• TASK REQUIREMENTS
A) From the Tarea Hall Pittman biography below, list every person named other than Tarea Hall Pittman herself.
B) Return the passage of the Tarea Hall Pittman biography below, starting at "- Other names: Tarea" and ending at "activist, broadcaster (1903–1991)".
C) Answer these questions using the Tarea Hall Pittman biography below.
(i) In what year did she enroll at the University of California, Berkeley?
(ii) What degree did she receive in 1939, and in what field?
(iii) From which state did her father move to Bakersfield?

• QUOTED PASSAGE
--- Start ---
- Born: Tarea Susie Hall 1903 Bakersfield, California, U.S.
- Died: July 31, 1991 (aged 87–88)
- Other names: Tarea Susie Hall–Pittman, Ty Hall–Pittman
- Education: San Francisco State University
- Occupation: Civil rights activists
- Known for: Director of the West Coast Region of the NAACP

= Tarea Hall Pittman =

American civil rights activist, broadcaster (1903–1991)

Tarea Hall Pittman (1903 – July 31, 1991) was an American civil rights leader who served as President of the California State Association of Colored Women's Clubs from 1936 to 1938 and of the California Council of Negro Women from 1948 to 1951, and as Director of the West Coast Region of the NAACP from 1961 to 1965.

== Biography ==
Tarea Susie Hall was born in 1903, in Bakersfield, California, the second of five children born to William Hall and Susie Pinkney. Her father had moved from Alabama to Bakersfield in 1895 and made his living as a farm laborer. He helped his brothers found the Bakersfield Branch of the National Association for the Advancement of Colored People (NAACP).

Tarea Hall attended integrated public schools in Bakersfield and enrolled at the University of California, Berkeley in 1923. Because Black students were not allowed to reside in campus housing at that time, she used her personal connections to find accommodations. In 1927, she married William Pittman, a dental student, and dropped out of college to support him. Eventually, she enrolled in San Francisco State College (now San Francisco State University) and received her A.B. degree in social service in 1939.

Pittman became active in the NAACP and California State Association of Colored Women’s Clubs in the early 1930s, serving as president of the Association from 1936 to 1938. Her work with the Association included voter registration and funding orphanages for African American children.
--- End ---
• STORED DATA
--- Start ---
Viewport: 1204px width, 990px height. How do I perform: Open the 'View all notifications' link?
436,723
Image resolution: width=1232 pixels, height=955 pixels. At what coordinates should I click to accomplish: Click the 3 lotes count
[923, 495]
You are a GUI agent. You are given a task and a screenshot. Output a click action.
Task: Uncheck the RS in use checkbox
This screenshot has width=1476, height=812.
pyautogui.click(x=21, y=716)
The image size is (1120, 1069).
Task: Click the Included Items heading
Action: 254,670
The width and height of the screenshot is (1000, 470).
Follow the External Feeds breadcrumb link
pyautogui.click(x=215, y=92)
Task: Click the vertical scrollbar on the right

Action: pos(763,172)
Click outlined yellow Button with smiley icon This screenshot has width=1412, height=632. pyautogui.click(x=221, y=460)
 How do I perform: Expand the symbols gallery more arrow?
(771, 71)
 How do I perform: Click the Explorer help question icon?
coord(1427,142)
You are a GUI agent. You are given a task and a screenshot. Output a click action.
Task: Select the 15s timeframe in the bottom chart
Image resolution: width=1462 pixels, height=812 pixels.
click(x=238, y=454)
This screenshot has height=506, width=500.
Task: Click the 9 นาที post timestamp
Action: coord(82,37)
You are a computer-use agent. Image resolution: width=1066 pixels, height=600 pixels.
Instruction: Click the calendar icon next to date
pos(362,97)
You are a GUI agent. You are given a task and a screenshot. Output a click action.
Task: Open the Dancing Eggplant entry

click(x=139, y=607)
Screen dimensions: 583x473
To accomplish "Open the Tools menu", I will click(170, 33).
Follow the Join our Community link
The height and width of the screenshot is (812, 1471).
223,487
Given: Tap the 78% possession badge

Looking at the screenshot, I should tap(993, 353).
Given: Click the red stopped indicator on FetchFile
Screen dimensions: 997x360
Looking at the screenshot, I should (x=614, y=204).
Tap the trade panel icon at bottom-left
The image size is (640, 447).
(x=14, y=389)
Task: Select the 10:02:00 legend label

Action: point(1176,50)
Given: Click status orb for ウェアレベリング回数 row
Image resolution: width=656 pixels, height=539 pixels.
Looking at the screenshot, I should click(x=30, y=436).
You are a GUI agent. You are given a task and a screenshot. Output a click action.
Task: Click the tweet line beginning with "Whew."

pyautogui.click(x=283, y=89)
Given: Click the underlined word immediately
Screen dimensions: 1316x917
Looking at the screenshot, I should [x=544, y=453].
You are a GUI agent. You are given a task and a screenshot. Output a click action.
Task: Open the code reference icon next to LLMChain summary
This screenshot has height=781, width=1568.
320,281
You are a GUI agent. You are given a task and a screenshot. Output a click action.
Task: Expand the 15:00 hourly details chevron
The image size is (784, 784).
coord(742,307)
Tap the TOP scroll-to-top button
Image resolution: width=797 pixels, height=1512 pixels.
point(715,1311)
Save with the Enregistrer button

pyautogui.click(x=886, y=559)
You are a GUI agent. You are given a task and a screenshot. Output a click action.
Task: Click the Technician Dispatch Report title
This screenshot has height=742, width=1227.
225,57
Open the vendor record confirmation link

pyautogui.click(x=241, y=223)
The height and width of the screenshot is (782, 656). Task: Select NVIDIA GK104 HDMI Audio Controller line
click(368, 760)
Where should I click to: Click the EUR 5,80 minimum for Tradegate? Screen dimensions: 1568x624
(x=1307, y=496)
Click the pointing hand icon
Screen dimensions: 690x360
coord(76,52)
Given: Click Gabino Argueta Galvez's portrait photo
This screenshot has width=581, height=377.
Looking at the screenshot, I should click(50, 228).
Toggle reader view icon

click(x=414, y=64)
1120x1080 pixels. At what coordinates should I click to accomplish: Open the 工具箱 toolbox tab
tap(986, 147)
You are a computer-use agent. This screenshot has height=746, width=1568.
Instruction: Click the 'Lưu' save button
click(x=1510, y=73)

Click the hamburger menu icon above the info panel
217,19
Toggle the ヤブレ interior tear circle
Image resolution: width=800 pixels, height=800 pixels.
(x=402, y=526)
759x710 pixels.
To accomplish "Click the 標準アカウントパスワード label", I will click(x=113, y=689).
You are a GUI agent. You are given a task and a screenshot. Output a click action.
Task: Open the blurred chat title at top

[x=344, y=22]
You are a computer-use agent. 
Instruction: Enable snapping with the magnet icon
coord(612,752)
--- End ---
• THE REPLIES
A)
William Hall
Susie Pinkney
William Pittman

B)
- Other names: Tarea Susie Hall–Pittman, Ty Hall–Pittman
- Education: San Francisco State University
- Occupation: Civil rights activists
- Known for: Director of the West Coast Region of the NAACP

= Tarea Hall Pittman =

American civil rights activist, broadcaster (1903–1991)

C)
(i) 1923
(ii) An A.B. degree in social service
(iii) Alabama